Lego Candle Animation

Indulge your sadistic Lego minifig-burning impulses by making your own minifig candles. Make: magazine contributor Jude Pullen has a great writeup on how to cast your own candles with a wick, wax, and a simple, reusable Sugru mold. And since I imagine that candles this small won’t burn long, you’ll probably want to make a whole Lego army to immolate.

Personally, I was never one of those kids who set their action figures on fire. Though, I always thought that maybe I missed out, so I may take on this project as a sort of therapeutic payback.

Photo by Jude Pullen.

Photo by Jude Pullen.

We’ve seen Sugru’s moldable putty used in a number of different projects, ranging from prototype surfacing to custom sand stampers. What I like best about this particular project is both how simple it is and how it reveals a use for a material (Sugru) that I hadn’t thought of before. Because Sugru is really a variety of RTV Silicone, it behaves much like a standard silicone mold and can hold up well to heat after it cures.

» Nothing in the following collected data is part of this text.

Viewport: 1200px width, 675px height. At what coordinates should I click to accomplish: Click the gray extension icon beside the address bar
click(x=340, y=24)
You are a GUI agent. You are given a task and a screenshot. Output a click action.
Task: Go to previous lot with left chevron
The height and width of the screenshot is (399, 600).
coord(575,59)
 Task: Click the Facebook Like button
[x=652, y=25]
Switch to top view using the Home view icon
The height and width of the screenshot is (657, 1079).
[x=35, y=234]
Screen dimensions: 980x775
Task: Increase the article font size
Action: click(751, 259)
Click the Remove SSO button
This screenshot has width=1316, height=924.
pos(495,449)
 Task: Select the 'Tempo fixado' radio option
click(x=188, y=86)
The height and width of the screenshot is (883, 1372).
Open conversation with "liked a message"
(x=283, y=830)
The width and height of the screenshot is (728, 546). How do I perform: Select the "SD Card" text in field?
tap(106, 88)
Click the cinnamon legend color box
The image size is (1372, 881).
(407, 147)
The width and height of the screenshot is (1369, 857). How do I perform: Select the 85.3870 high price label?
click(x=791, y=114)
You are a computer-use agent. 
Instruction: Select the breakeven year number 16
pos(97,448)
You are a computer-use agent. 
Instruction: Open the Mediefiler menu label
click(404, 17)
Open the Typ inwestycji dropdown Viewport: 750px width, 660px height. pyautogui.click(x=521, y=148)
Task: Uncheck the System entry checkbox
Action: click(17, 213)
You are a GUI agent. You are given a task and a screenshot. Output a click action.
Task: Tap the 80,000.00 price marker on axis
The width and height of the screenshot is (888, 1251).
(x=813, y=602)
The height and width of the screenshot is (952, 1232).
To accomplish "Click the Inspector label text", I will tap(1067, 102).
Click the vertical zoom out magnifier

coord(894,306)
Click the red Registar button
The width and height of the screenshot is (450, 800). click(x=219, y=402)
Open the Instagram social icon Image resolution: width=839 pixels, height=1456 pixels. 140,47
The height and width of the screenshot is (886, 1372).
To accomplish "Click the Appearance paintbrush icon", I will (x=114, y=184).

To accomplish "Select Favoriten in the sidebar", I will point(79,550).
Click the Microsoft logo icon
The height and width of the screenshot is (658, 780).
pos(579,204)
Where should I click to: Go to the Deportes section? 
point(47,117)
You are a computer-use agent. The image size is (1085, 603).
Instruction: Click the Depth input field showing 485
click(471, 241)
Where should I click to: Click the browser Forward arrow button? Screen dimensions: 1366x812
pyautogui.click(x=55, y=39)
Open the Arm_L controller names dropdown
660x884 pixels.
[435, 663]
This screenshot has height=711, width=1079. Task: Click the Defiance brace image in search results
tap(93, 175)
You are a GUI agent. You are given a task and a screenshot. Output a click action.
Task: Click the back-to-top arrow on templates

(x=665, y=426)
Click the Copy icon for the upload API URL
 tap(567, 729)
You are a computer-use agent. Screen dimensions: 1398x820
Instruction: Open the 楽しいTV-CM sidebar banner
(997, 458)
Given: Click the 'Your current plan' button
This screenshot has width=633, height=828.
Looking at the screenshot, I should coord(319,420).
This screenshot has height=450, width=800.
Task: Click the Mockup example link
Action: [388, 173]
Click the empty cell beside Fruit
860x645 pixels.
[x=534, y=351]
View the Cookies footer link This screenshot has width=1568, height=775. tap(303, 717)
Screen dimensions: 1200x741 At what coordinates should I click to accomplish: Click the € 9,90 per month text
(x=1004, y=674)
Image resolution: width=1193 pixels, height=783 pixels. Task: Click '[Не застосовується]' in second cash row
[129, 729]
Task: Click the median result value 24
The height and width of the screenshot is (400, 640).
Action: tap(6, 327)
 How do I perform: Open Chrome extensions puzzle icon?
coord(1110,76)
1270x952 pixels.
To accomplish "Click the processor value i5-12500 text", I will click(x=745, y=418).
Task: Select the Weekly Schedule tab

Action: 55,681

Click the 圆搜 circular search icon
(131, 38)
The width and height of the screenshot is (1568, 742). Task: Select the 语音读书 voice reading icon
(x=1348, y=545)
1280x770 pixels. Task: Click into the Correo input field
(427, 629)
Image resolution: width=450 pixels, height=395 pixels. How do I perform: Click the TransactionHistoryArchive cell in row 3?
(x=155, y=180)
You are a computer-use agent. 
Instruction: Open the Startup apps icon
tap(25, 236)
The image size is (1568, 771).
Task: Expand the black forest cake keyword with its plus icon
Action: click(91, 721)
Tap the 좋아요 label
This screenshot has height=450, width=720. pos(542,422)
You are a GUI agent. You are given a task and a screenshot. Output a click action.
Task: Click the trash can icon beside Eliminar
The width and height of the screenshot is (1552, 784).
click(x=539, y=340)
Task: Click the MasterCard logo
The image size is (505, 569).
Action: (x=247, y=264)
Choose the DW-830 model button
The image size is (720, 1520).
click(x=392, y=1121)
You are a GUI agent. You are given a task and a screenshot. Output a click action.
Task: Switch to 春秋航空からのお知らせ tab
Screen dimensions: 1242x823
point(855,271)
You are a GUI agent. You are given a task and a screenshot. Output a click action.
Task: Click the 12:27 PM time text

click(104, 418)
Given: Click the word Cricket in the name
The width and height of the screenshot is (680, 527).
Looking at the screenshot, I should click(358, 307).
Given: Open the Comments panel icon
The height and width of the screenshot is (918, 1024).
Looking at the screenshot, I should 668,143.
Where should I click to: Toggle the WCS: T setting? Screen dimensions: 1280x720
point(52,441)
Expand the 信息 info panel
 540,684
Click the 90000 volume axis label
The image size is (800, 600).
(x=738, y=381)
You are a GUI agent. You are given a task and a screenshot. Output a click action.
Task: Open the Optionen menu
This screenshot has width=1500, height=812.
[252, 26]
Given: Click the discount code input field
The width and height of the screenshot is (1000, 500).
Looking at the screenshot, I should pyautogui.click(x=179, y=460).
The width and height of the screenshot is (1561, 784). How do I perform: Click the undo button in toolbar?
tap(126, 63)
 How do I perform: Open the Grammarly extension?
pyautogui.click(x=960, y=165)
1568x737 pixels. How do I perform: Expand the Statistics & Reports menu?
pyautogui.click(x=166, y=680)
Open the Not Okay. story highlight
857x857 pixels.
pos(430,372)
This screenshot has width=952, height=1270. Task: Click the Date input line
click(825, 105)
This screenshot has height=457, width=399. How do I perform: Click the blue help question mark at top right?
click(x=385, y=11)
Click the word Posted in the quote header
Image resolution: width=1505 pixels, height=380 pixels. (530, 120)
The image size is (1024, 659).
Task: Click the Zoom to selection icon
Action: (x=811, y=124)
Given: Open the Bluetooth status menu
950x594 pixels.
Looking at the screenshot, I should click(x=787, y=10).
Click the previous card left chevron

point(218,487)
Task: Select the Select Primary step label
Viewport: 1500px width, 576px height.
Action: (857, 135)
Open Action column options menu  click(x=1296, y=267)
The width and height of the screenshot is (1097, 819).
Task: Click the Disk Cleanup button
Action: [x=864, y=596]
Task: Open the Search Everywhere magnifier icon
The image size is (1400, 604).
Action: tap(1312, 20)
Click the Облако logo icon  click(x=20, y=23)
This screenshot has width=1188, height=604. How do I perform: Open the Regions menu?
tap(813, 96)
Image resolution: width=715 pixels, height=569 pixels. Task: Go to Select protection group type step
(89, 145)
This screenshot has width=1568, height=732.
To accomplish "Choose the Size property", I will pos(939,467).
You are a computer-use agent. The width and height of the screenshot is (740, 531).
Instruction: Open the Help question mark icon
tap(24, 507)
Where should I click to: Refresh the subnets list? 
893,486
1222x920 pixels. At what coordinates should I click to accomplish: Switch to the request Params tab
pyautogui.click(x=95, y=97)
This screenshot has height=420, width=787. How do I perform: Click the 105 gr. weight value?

The wax figure, pulled from its mold.

The wax figure, pulled from its mold.

As much as I love Lego minifigs, this project idea is also very adaptable. There’s no reason I see that this couldn’t scale up to Playmobile or even my beloved Star Wars action figures. It really just comes down to how much Sugru you want to invest in.

After you get your feet wet with this project, you can take your casting skills up a notch with our moldmaking primers by Adam Savage, including a nice long one on using hard shell molds for prop-building.

Burning Lego Man

If you like the idea of casting action figures in particular, Bob Clagett from “I like to Make Stuff” has a fun video on using resin to replicate his favorite Tron figurine.